> [TEXT PASSAGE]:
______________________________

Loss of small-town landmarks gives rise to Québécois playwright André Gélineau's S’effondrent les vidéoclubs

With humour and colourful characters, new play explores the parallels between a dying lake, a doomed videostore, and solitudes

André Gélineau.

 
 
 

Théâtre La Seizième presents S’effondrent les vidéoclubs in French with English surtitles May 25 to June 4 at Studio 16. Meet the Artists takes place May 27 in French and June 3 in French and English.

 

NEAR THE SMALL village of Saint-François-Xavier-De-Brompton in Quebec where playwright André Gélineau grew up is Lac Tomcod, or Petit lac Saint-François. His parents forbade him from swimming in it. 

“I was not allowed to go in it not because they were afraid that I would drown, but because they were afraid I would be poisoned,” Gélineau tells Stir via a Zoom interview in French. “It is very, very, very polluted. People threw old tires in there and all kinds of trash, and over time, the lake has really deteriorated. It is going to die.” 

Gélineau is now based in Sherbrooke, where he collaborates as a playwright and director with organizations such as Petit Théâtre de Sherbrooke and Centre culturel de l’Université de Sherbrooke, among others, and lectures at the university. Just as that lake was a local landmark, so was the town video store, a place where he hung out with his pals. He remembers it vividly, right down to its peculiar odour. And just like the doomed body of water, its fate, too, was certain to come to an end. 

“It had a very particular smell, a very damp smell, and at the same time a smell of popcorn,” Gélineau says. “But it still had a special feeling at the same time. For me it was an important place in my youth; I went with friends, we met girls, we discussed films; it became a social place, a meeting place, a place of exchange, and this place, too, is destined to die because people are streaming, because of Netflix.

______________________________

> [SUPPLIED MATERIAL]:
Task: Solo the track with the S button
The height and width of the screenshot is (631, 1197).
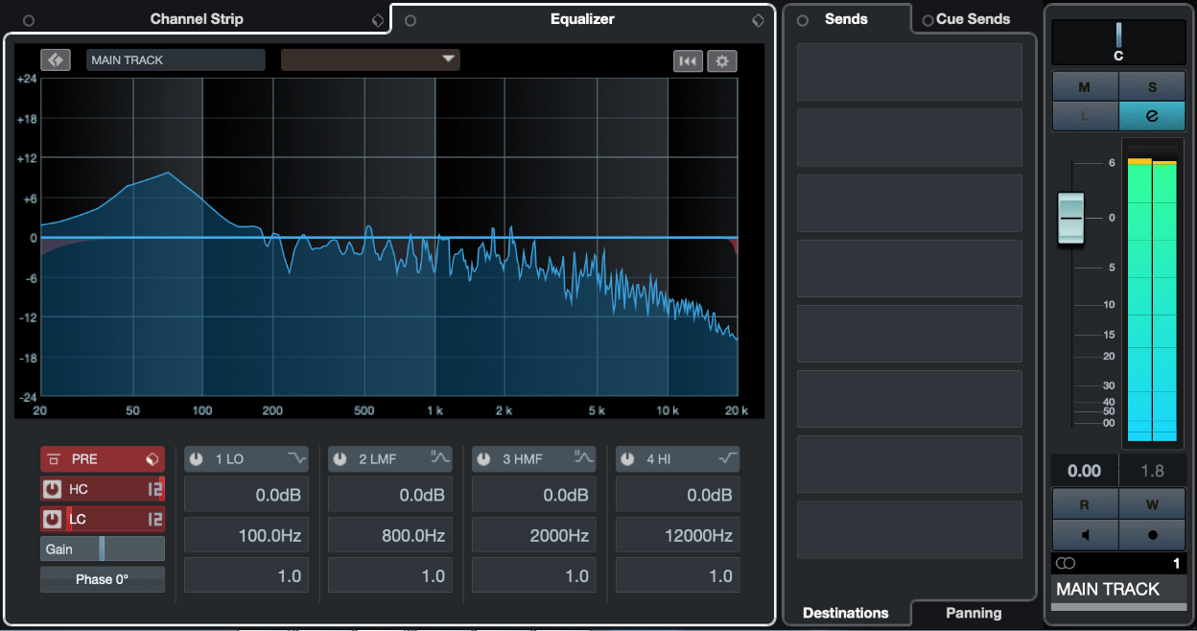Action: point(1151,86)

______________________________

> [REQUIRED TASK 1]: In the article about André Gélineau's play, why did his parents forbid him from swimming in Lac Tomcod?
> [REQUIRED TASK 2]: Please carry on the article about André Gélineau's play, picking up after its final sentence.

> [TASK RESULT 1]: They were afraid he would be poisoned, because the lake is heavily polluted.

> [TASK RESULT 2]:
“Then I thought to myself, there's something interesting about the end of landmarks, the end of a meeting place,” he adds. “The lake was the origin that drew people to settle in this village. And then I saw the parallel of the fall of this video store, the arc of the video store, with the lake being destined to die.”

Those indelible marks on his early life formed the jumping-off point for Gélineau’s new play, S’effondrent les vidéoclubs (meaning “video stores are collapsing”), which is having its world premiere in Vancouver. 

"It’s more and more difficult to outsmart our loneliness.”

Gélineau has written a four-hander, which will be directed by Gilles Poulin-Denis and performed by Yurij Kis, France Perras, Maxim Racicot-Doucet, Frédérique Roussel. The characters consist of the owner of the video store, a woman who welcomes the shop’s end because she is exhausted from trying to keep it going and dreams of transforming it into a centre for aesthetics care and the lonely gentleman who lives above the store and seeks out social connection within it. A young couple who work in the store decide to make a documentary about the store’s final month. With the film based on actual happenings and people in a place filled with fictional stories, the play itself slides from fact to fiction, giving it a surreal edge as it explores people’s inner lives.  

“In writing the story about the end of the video store, by extension we talk about our solitudes, which are a little more present because of the way we consume movies now—by streaming and by having more virtual encounters,” Gélineau says. “It’s more and more difficult to outsmart our loneliness. You don’t necessarily have all those places around you anymore, those traditions, rites, and rituals that make you meet together in one place. Not having the physical place that makes being together necessary, then, accentuates our solitudes. 

“It may sound very sad, but I infused a lot of comic elements,” he’s quick to add. “My characters are very colourful. Even though these people are doomed to be separated, there is a colour that makes them very endearing.”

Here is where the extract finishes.